Lean closer. Just between us, the truth is, my mother welcomed this danger. She might well have feared that I faced a danger that was greater still. Can you guess what danger that might be? Not a clue? The danger of loneliness, of the terrifying loneliness that constituted our lives, the lives of my mother and father, the loneliness of the whole triumphant, successful, ritual-observing class we belonged to. There is a certain
human process that is more to be feared, that is worse than anything … It’s the process whereby we become cut off from each other, when we become little more than machines. We live according to stern domestic codes, work to an even stricter code of duty, surrounded by a social order governed by a thoroughgoing strictness that produces orderly forms of amusements, preferences, and affections, so our entire lives become predictable, knowing what time to dress, to take breakfast, to go to work, to make love, to be entertained, to engage in social refinements. There is order everywhere, a mad order. And in the grip of that order life freezes about us, as around an expedition that is prepared for a long journey to lush shores, but finds both sea and land icebound, so that eventually there is no plan, no desire, just cold and immobility. And cold and immobility are the definition of death. It’s a slow, irresistible process. One day a family’s entire life turns to consommé.
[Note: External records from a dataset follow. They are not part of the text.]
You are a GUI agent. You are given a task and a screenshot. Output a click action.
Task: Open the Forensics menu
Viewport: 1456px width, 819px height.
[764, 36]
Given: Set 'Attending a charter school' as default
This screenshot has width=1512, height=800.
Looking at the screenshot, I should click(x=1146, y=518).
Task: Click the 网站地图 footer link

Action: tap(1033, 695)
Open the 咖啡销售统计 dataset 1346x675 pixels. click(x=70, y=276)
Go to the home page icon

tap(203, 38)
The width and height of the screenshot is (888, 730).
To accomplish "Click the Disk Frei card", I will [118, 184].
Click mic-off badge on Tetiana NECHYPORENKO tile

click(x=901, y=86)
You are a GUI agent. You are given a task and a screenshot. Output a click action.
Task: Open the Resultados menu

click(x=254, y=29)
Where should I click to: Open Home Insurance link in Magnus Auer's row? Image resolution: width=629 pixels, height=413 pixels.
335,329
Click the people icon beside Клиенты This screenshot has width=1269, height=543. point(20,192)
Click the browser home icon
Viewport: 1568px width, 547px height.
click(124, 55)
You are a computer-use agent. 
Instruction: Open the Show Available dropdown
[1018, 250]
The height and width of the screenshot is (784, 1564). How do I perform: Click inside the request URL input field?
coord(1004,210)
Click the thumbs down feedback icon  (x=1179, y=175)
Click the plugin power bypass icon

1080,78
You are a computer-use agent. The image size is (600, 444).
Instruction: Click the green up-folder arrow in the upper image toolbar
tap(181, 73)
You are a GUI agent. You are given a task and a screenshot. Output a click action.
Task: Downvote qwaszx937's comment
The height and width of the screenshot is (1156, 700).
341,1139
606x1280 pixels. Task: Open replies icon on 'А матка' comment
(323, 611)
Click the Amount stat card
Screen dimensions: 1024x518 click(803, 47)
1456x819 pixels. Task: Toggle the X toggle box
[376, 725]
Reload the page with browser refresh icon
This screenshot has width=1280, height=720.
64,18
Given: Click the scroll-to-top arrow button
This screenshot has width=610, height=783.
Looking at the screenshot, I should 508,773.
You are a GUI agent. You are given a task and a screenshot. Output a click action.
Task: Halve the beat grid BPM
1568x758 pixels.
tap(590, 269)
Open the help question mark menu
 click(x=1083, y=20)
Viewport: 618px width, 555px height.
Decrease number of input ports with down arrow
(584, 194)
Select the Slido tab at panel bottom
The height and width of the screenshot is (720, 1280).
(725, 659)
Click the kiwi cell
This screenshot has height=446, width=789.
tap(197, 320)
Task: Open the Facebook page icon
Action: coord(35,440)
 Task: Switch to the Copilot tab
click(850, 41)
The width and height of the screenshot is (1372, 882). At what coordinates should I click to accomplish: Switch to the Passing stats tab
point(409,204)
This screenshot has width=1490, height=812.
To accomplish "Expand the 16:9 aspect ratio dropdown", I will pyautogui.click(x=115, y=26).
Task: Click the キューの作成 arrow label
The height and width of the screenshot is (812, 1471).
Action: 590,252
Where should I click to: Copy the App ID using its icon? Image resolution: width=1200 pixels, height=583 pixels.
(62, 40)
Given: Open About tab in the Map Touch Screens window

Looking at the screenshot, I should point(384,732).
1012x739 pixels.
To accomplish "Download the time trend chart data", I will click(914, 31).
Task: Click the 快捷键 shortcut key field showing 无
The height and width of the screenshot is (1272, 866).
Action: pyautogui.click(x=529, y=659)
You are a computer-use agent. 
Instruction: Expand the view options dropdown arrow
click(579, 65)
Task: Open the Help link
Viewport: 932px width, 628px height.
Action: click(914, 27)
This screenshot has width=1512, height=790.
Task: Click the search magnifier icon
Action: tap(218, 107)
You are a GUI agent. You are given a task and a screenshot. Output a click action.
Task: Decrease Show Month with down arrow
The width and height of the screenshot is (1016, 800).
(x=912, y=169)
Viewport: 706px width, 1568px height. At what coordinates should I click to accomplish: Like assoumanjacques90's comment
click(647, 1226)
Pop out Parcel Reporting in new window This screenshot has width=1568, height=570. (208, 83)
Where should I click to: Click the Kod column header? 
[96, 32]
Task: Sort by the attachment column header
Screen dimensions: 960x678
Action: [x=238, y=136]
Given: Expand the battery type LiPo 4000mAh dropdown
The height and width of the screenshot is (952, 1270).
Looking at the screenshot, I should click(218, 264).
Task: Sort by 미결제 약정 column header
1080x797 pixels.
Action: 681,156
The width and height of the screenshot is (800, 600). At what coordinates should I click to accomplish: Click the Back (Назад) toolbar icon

Everything becomes important, every least detail, but they can’t see anything of the whole and lose contact with life itself … They take such care in dressing in the morning and for the evening you’d think they were preparing for some dangerous ceremony like going to a funeral or a wedding, or to a court to be sentenced. They maintain their social contacts, have guests over, but behind it all looms the specter of loneliness. And while there is a sense of waiting or expectation behind the loneliness, something for heart and soul to hold on to, life remains tolerable and they go on living … not well, not as human beings should, but there is at least a reason to wind up the mechanism of one’s life in the morning and to let it tick on into night.